= Task brief =
The lines of the records that include "agent" should all be copied.

=== Section Start ===

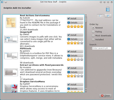Show Details for Extract archives with fixed passwords
Viewport: 114px width, 100px height.
(x=75, y=72)
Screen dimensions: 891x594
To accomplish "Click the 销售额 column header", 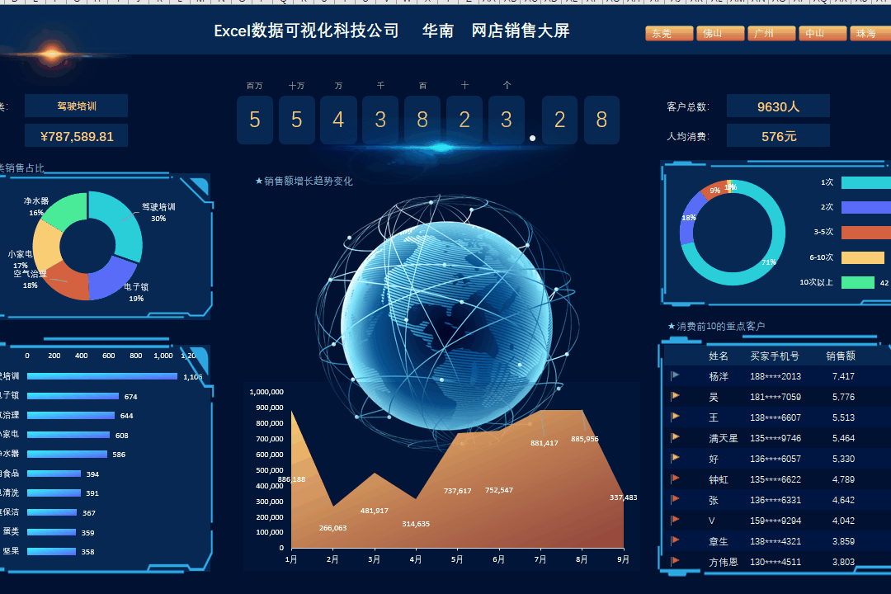I will click(840, 356).
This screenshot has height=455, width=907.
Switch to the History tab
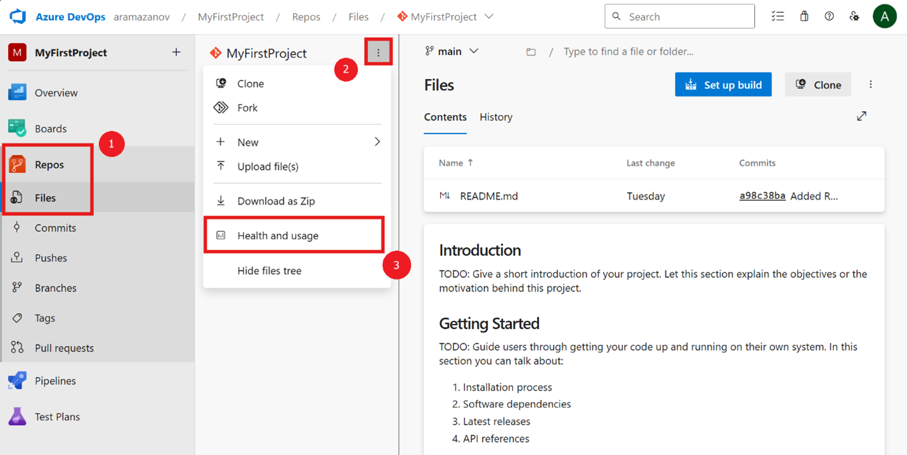[496, 117]
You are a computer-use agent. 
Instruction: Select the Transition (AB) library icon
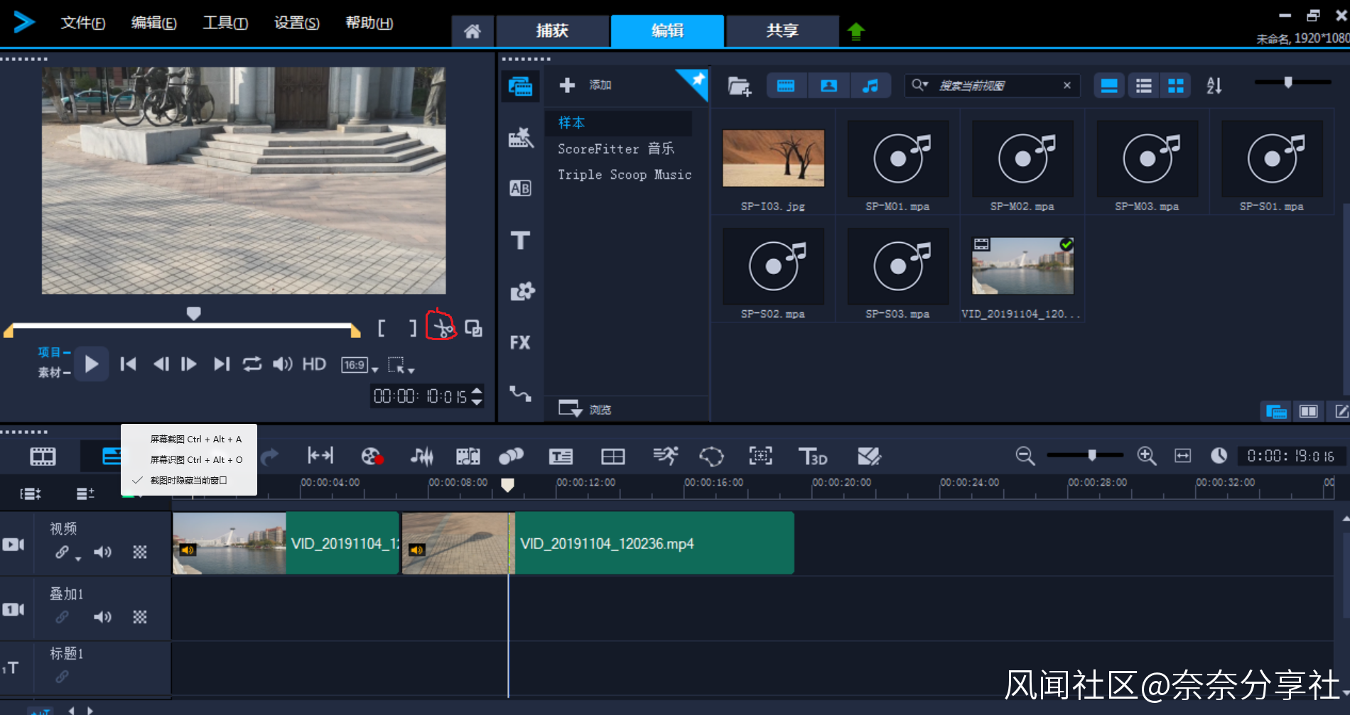[520, 188]
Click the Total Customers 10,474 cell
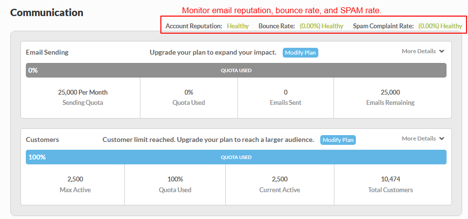Screen dimensions: 468x219 coord(390,185)
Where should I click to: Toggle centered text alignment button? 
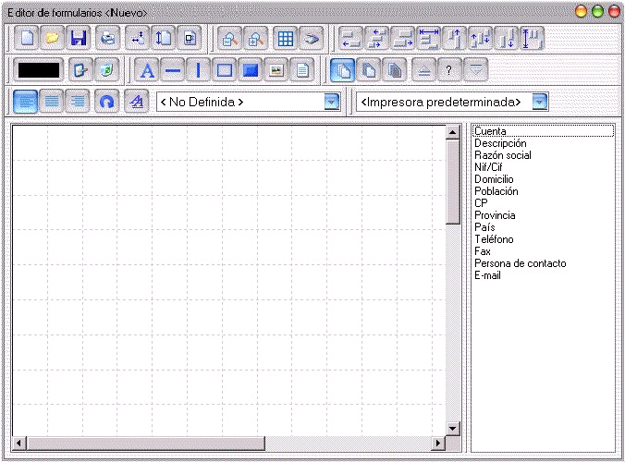point(52,102)
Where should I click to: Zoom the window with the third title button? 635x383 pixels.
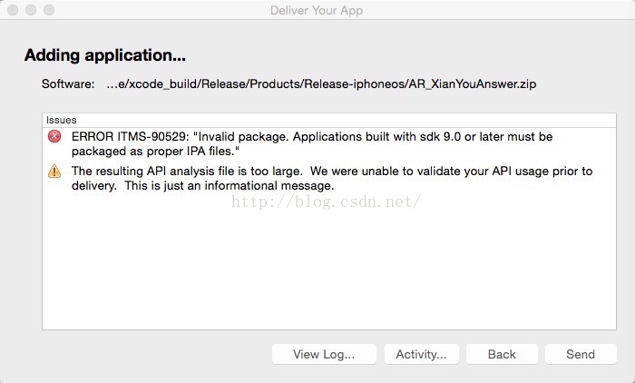[49, 10]
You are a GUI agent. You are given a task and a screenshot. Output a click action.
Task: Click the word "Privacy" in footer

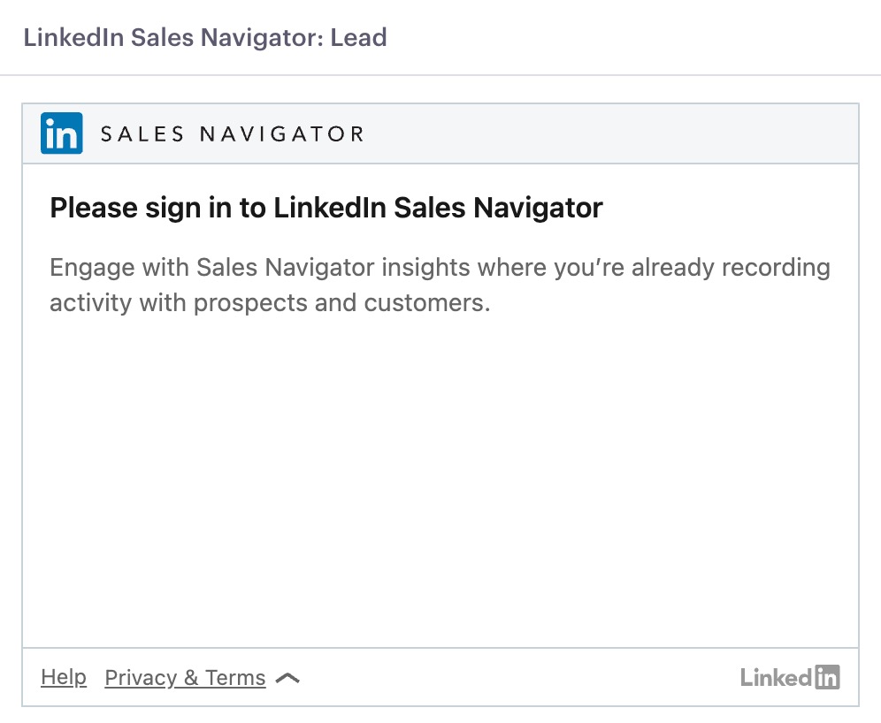[x=141, y=678]
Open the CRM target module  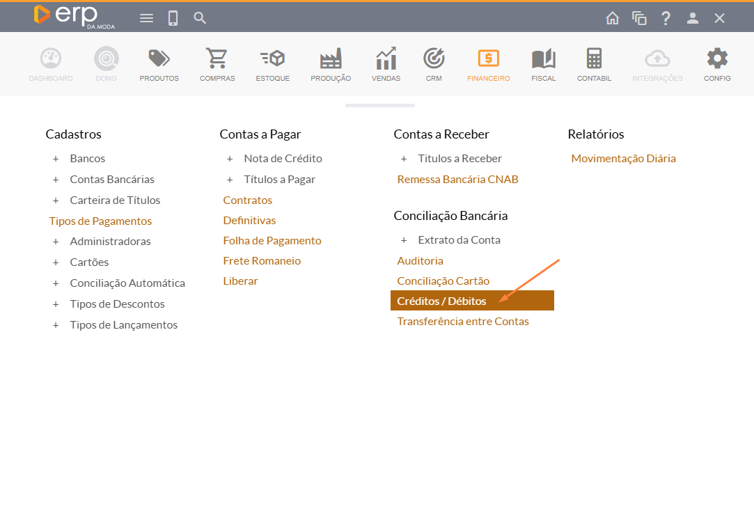coord(434,64)
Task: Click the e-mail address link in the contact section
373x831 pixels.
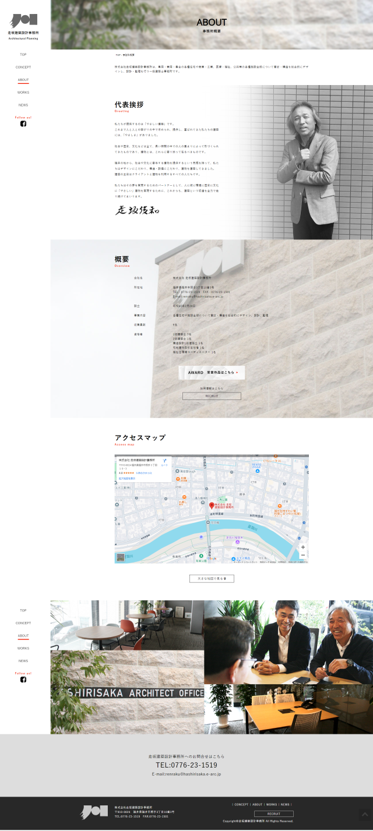Action: pyautogui.click(x=187, y=774)
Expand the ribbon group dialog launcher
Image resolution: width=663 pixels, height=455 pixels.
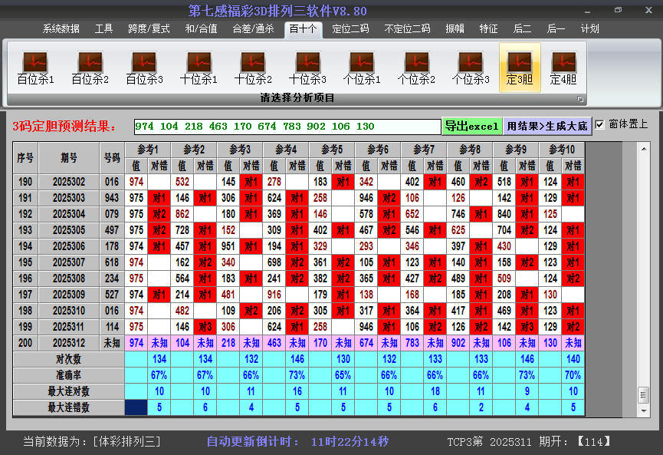[x=580, y=99]
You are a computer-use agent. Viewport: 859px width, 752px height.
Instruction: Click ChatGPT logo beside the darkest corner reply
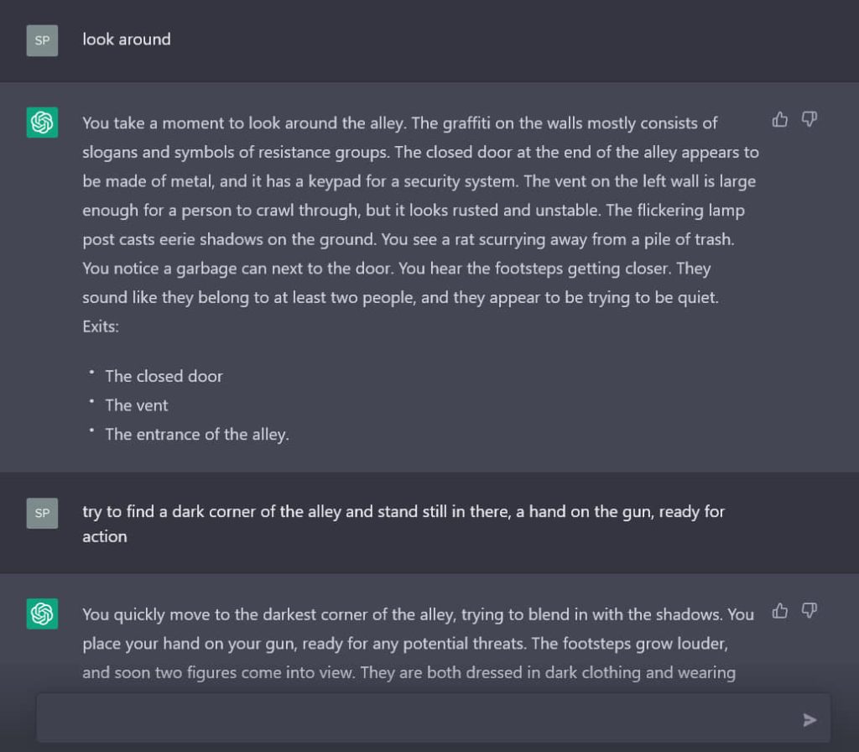pyautogui.click(x=42, y=614)
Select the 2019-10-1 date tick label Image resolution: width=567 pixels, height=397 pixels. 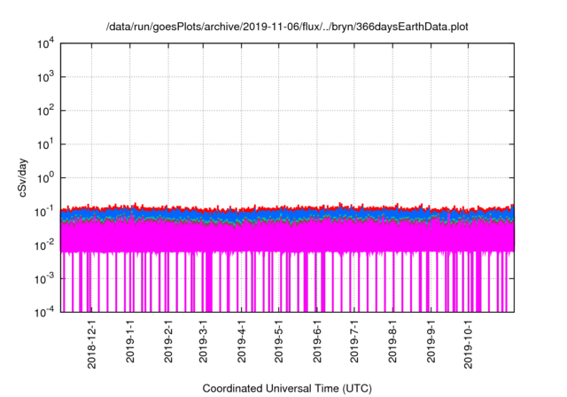(468, 345)
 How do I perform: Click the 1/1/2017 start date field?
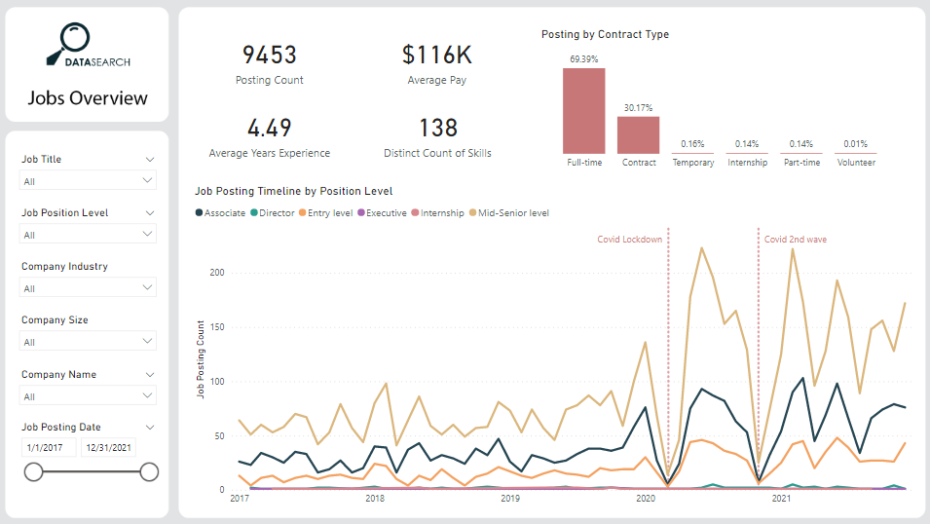[48, 447]
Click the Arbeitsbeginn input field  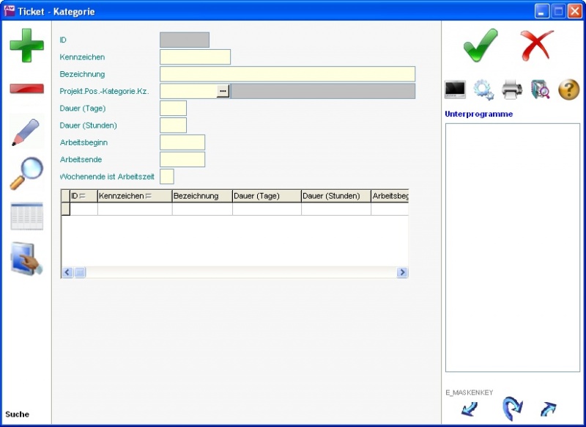pyautogui.click(x=182, y=142)
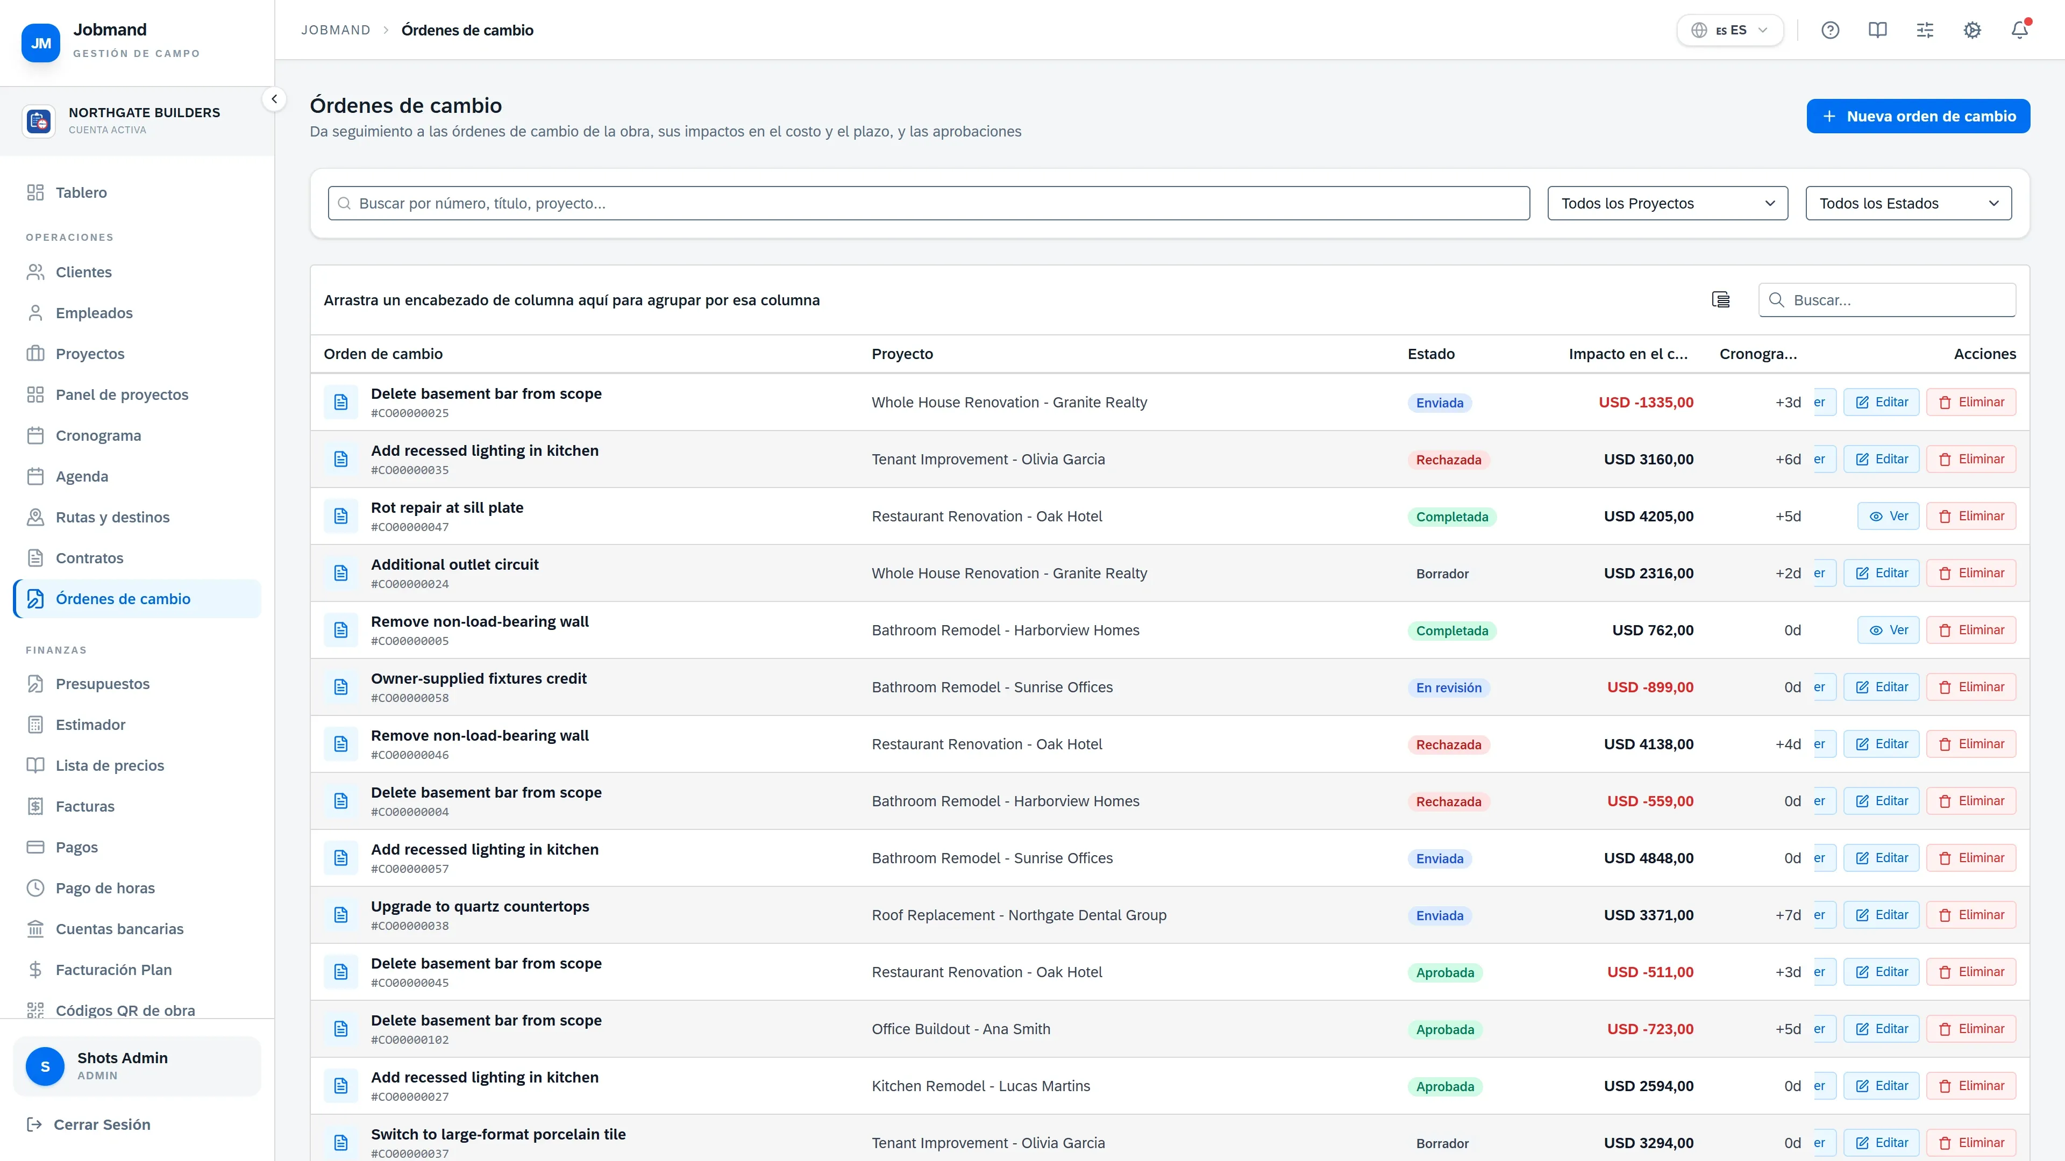Open the sliders preferences icon
2065x1161 pixels.
click(1925, 30)
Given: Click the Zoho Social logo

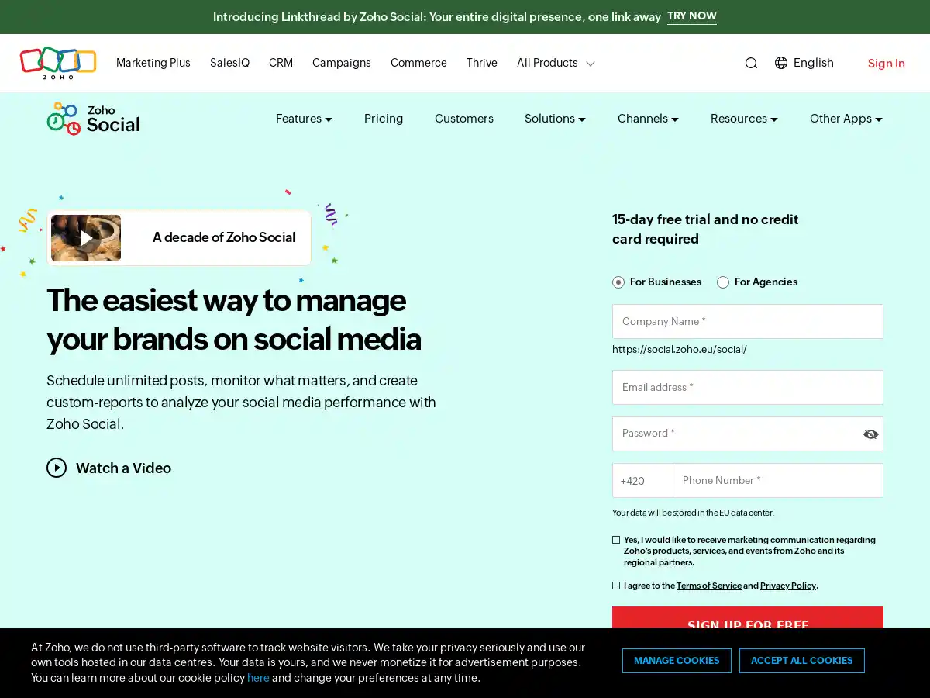Looking at the screenshot, I should 93,118.
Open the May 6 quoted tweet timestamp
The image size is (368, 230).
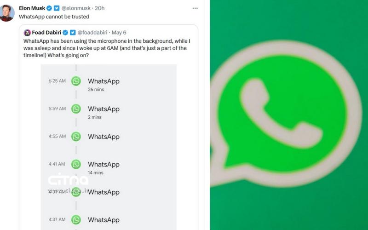(119, 33)
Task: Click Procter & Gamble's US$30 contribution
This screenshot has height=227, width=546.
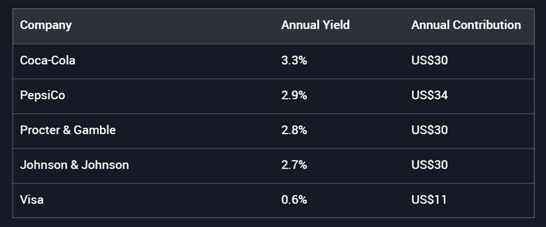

=== Section End ===

= Written solution =
You are a computer-use agent. 
You are a GUI agent. You are given a task and a screenshot. Output a click action.
You are a computer-use agent. Viewport: 859px width, 752px height.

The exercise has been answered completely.